There is, however, an evident need for improved systemic treatment, and immunotherapy may represent an attractive option. Several small-scale studies [2, 3, 5] have demonstrated promising immune responses after vaccine therapy, but there is limited evidence of clinical affect. Interestingly, a recent placebo-controlled phase III trial on HRPC patients has suggested a possible survival benefit from therapy with dendritic cells (DCs) pulsed with a fusion protein of prostatic acid phosphatase and granulocyte-macrophage colony-stimulating factor (GM-CSF).
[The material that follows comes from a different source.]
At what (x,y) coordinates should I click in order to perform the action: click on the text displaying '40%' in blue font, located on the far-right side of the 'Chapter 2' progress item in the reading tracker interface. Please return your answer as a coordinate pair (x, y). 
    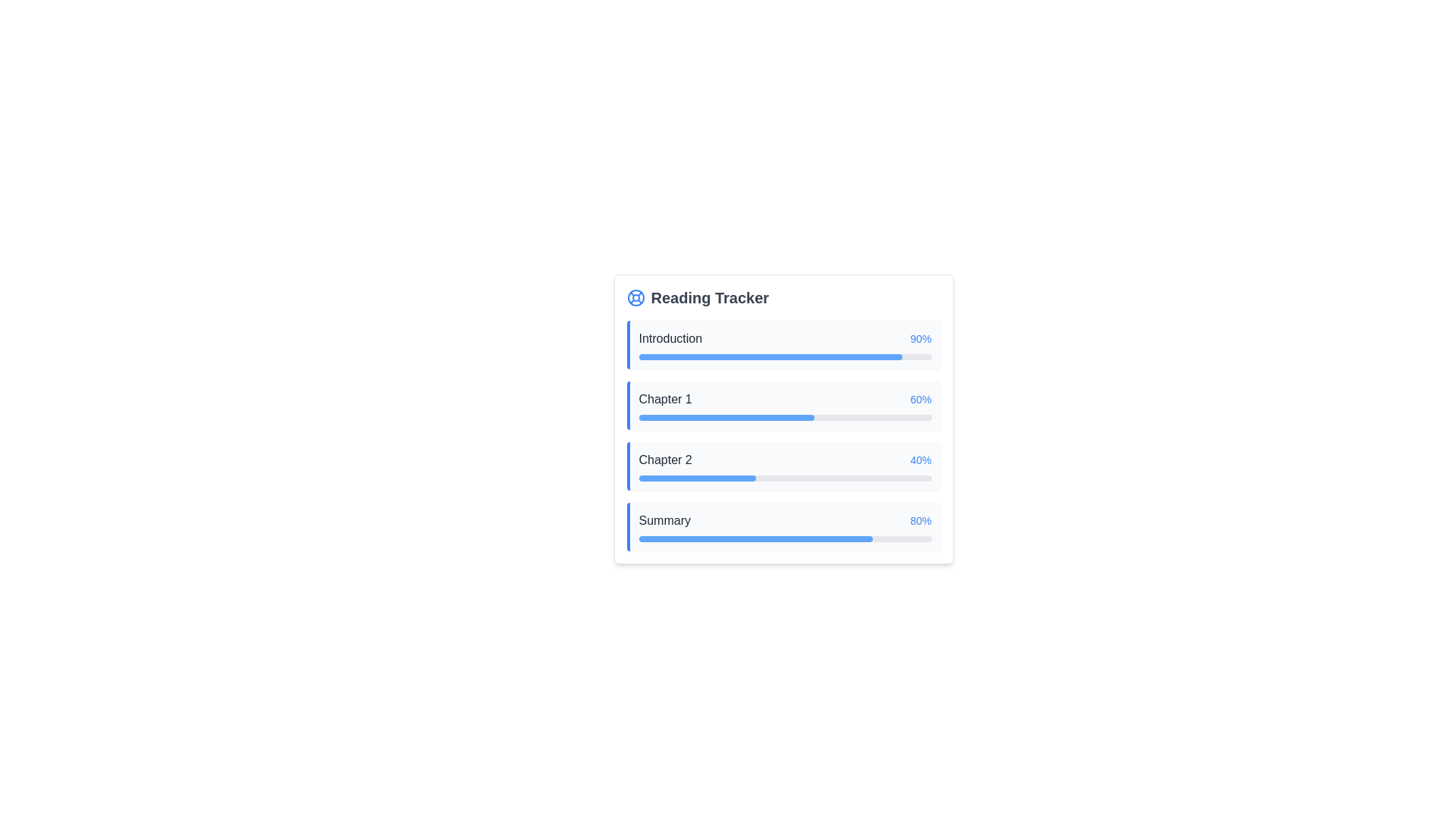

3. General background for cancer immunotherapy

3.1. Immunosurveillance and immunoediting

A tumour-specific immune response will depend on the ability of immune cells to discriminate the tumour from normal host tissues. In contrast to infectious microbes and allogeneic human cells, the tumour cells are largely similar to normal host cells. According to the theory of immunosurveillance, as suggested by Burnet in 1970, the immune system is still able to recognize and eliminate tumour cells. This concept was severely challenged in the following years. However, there is now convincing evidence that the immune system may recognize tumour cells due to their expression of altered antigens. The early concept of tumour surveillance has highlighted the importance of the immune system in protecting against cancer.
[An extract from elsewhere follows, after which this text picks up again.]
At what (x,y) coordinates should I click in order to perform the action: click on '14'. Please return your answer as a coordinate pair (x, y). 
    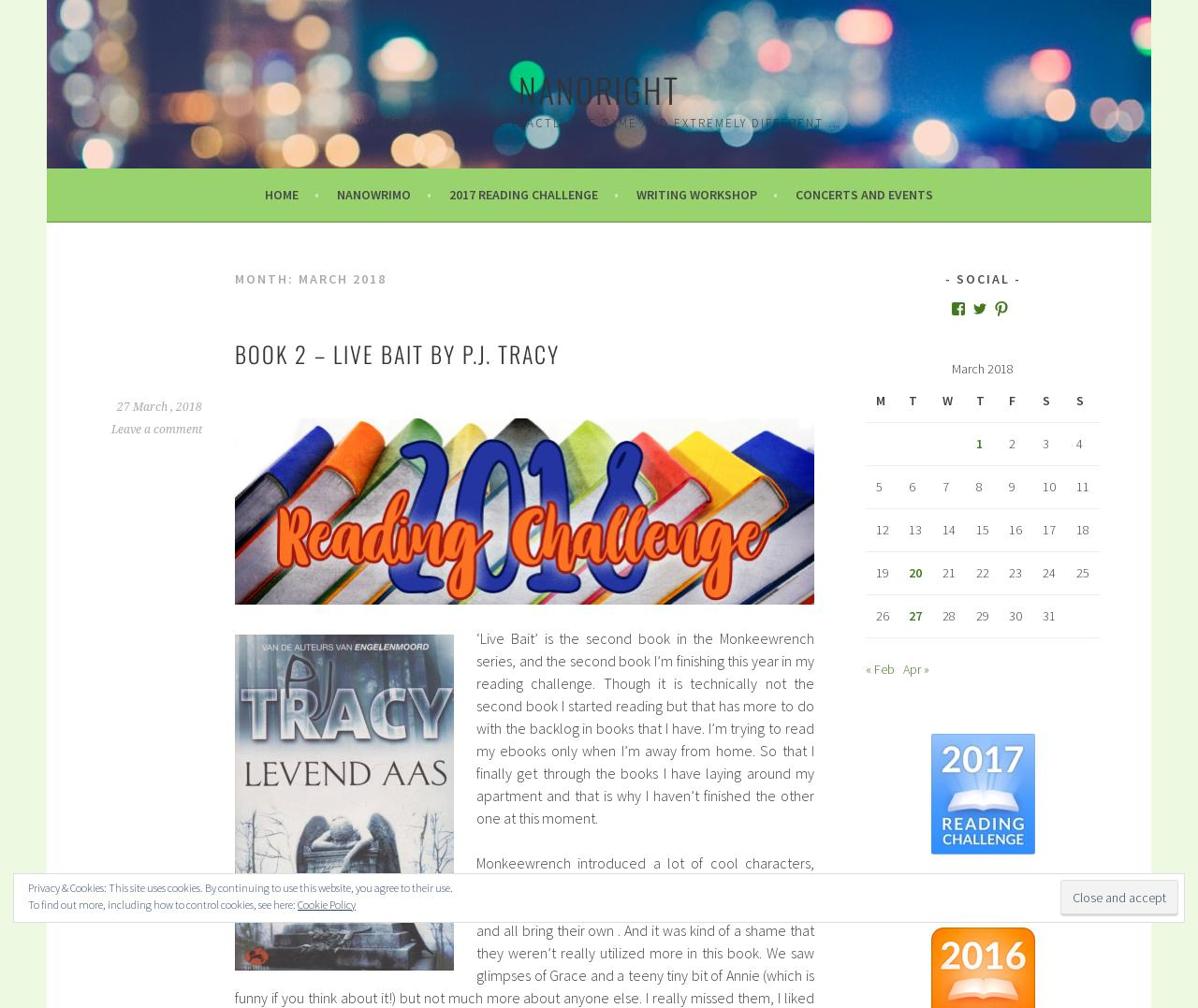
    Looking at the image, I should click on (947, 529).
Recent modifications of this theory, now named immunoediting, provide increased insight into the role of the immune system in sculpting the tumour into an immunologically selected cell population. The immunoediting perspective points to a major challenge in cancer immunotherapy: how to make the immune system destroy a tumour that has already escaped the immune attack.

A solution may be found in exploiting the difference between spontaneously occurring immune activation and optimally engineered immunization. This is the reason for the developing of immune-gene-therapy with tumour-mRNA transfected dendritic cells.

3.2. Activation of T cells that recognized tumour-associated antigens

T-lymphocytes express antigen-specific T-cell receptors (TCRs) that enable them to recognize target cells expressing a particular antigen. The antigens are presented as peptides on HLA-molecules on the target cell surface, and the recognition is mediated by binding of the T-cell receptor to the HLA/peptide complex. Proper T-cell stimulation, including TCR-binding, leads to activation and clonal expression of T cells with the relevant antigen specificity. During the development of a tumour, numerous mutations result in novel antigens and altered expression of normal antigens. The resulting tumour-associated antigens are presented as peptides on HLA-molecules.

Figure 1a shows how host T cells may recognize tumour cells by binding of the TCR to the HLA/peptide complex [7]. However, TCR-binding does not necessarily lead to T-cell activation. In general, the activation of previously unstimulated T cells (‘naïve’ T cells) requires additional stimulation through co-stimulatory molecules like CD80 and CD86. If stimulated only through the TCR, the naïve T cells enter a stage of anergy and permanently lose their ability to be properly activated. The expression of co-stimulatory molecules is largely restricted to professional antigen presenting cells (APCs), including dendritic cells (DCs), macrophages and B cells [7].

Two major subsets of T cells exist. CD4+ T cells recognize peptides bound to HLA class II, while CD8+ T cells recognize peptides presented on HLA class I (Figure 1b).

Most human cells, except erythrocytes and testicular cells, express HLA class I. In contrast, HLA class II is expressed mainly by professional APCs, activated T cells and the cortical epithelium in the thymus. Thus, CD8+ T cells may be stimulated by most cells, while CD4+ T cells depend on stimulation from APCs. As it will be discussed a bit later, the activation of both T-cell subsets is probably important for an effective anti-tumour response.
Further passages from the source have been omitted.